The idea behind the Fotr app isn’t really a new one; but it’s one of the latest options out there that takes the conveniences of digital photography and tries to apply film-analog ideas to it. No, we’re not talking about vintage looking filters, we’re talking about taking your images and not being able to see them until after a development process has taken place. That’s part of the excitement of film–and as I type this article up I’ve got at least seven rolls on my desk that I need to take to Lomography for developing.
Fotr has loads of potential, but I need to be completely honest here: this app is hands down the biggest waste of money that I’ve spent this year.
Ease of Use
Fotr is an app that, like we said before, tries to bring analog values to digital images. You download it for your iPhone and then purchase packs of film, then shoot. The film is configurable, you get to pick from three different color emulsions, three different black and white emulsions, two different print sizes, and 24 or 36 frames. Then you load the film up on your app. Don’t wory, you can switch between films with ease.
When you’re all done, you upload the images and then Fotr mails you a package with your prints.
The camera interface is very simple. There is no manual adjustment of your exposure but you can focus and use exposure compensation with ease. Plus there is a little counter on the bottom to tell you how many images you’ve got left.
Why no manual camera control? No idea honestly. Thankfully, what helps me out a bit more is using my Zeiss ExoLenses.
Here’s what the purchasing screen looks like. In order to make a purchase, Fotr recommends PayPal. If you have the PayPal app on your phone, it’s even more straightforward.
When you’ve got everything shot and uploaded, you can set up your delivery address and mess around with a number of other settings.
But that’s all pretty standard. My bigger problem here is that the digital files that I took are lost. I don’t have them on my phone and Fotr stores them in their app/cloud. However, I can’t access them. This fact absolutely infuriates me especially as I get to the next part of the review.

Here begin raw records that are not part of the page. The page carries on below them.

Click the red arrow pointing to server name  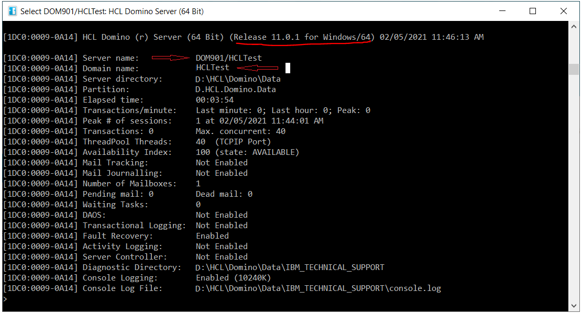point(170,58)
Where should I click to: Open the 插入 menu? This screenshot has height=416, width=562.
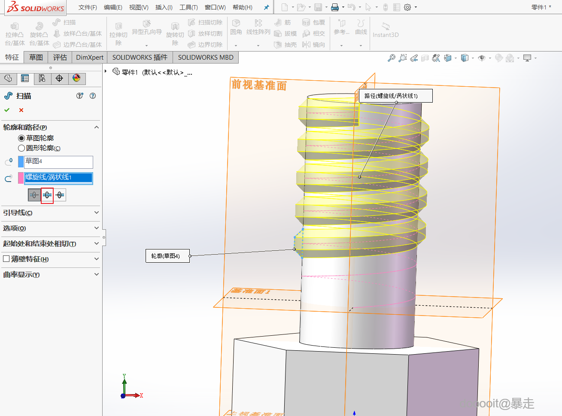(x=164, y=7)
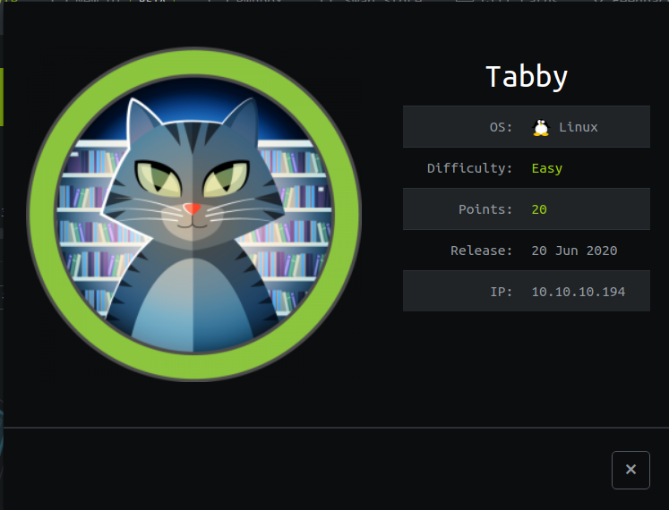This screenshot has width=669, height=510.
Task: Click the IP: label
Action: [x=501, y=292]
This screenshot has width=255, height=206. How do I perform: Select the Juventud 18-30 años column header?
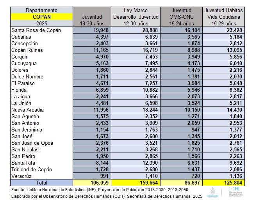pos(92,17)
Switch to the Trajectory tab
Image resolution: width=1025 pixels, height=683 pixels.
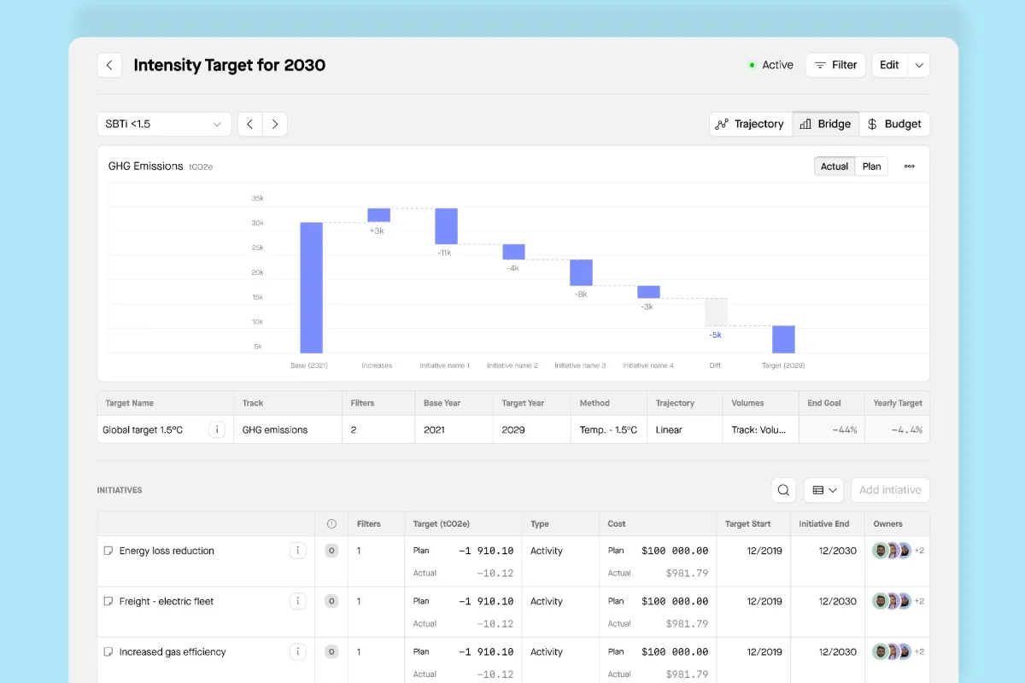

So when the prints had finally come in, Fotr put them all into a package that excited me. I tore it open and looked at the images. The colors are pretty great: I purchased a film emulsion designed to look like Velvia and it did a great job rendering the look of that film. But the quality of the prints overall is pretty crappy. Part of this can be blamed on the iPhone, but even so I’ve seen some spectacular prints from the iPhone and if I were able to keep my files, I’d be able to print them out myself with my Epson or Canon printers in the office.
It’s not that there’s detail loss: there’s tons of that. But they’re riddled with noise and grain that you never see in Velvia. Considering the prices of up to $34, I’m extremely disappointed. I would’ve loved the option to see the images beforehand, then edited them and then figured out which ones I’d print in the same way that I would when I develop film.

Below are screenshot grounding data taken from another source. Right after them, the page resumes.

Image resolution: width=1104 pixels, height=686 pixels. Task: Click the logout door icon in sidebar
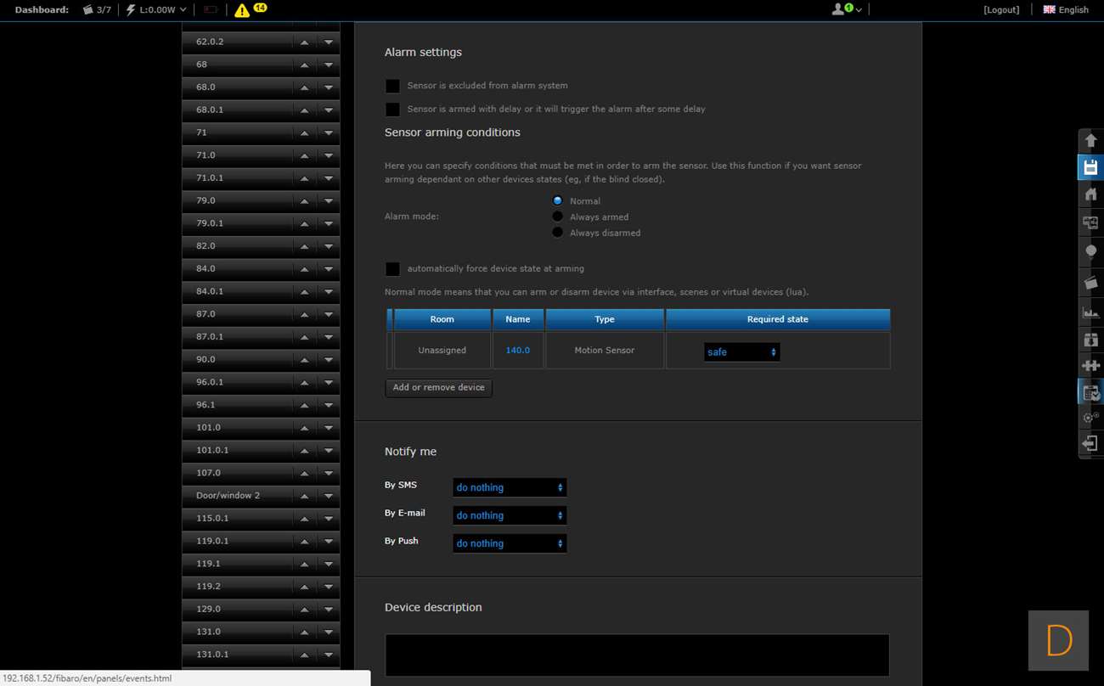tap(1090, 443)

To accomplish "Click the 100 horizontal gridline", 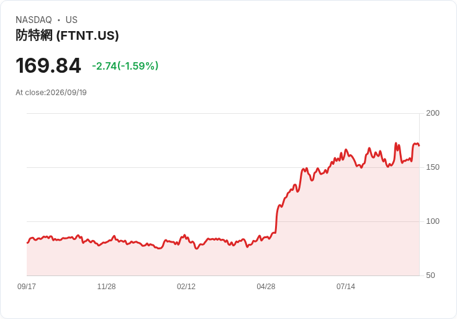I will pyautogui.click(x=223, y=221).
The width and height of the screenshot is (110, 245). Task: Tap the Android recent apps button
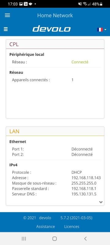point(24,239)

Further, Fotr plays off the idea that people don’t really understand prints–and it’s honestly a very true one. Folks in general like looking at these small 4×6 prints. But the really good stuff that all photographers know of comes in large sizes. Quite honestly, I’d argue that printing anything smaller than 8 x 11 is completely worthless. All the prints in my apartment and office are that size at a minimum. If they’re smaller, they’re done on canvas which is a whole different beast. And if you’re going to go as far as printing an image in the digital world, you should do it right. You should get (and pay for) a big ass print to put on your wall. Or a few of them! I own photo prints from various photographers and lots of them are on my walls. They’re a reminder to be inspired by what’s around me and they’re just solid decoration pieces.
Fotr, however, doesn’t really do that. I’m not going to put these in an album, or in a coffee table book. Quite honestly, I just want to throw them out and accept that I spent money on this as a learning experience.
For the first time, I’m not giving stars to a reviewed product. Not because I don’t want to, but because it doesn’t deserve it. There is no manual control, the prints are crap, I can’t get my digital negatives back, and its way too expensive. In fact, film is cheaper. I can go to Lomography, pick up one of their house brand films, shoot it with my film camera, bring it back, get it developed, and get prints and scans sent to me for cheaper. Those prints will also be a far superior quality.
Fotr doesn’t deserve your time of day. Just move on.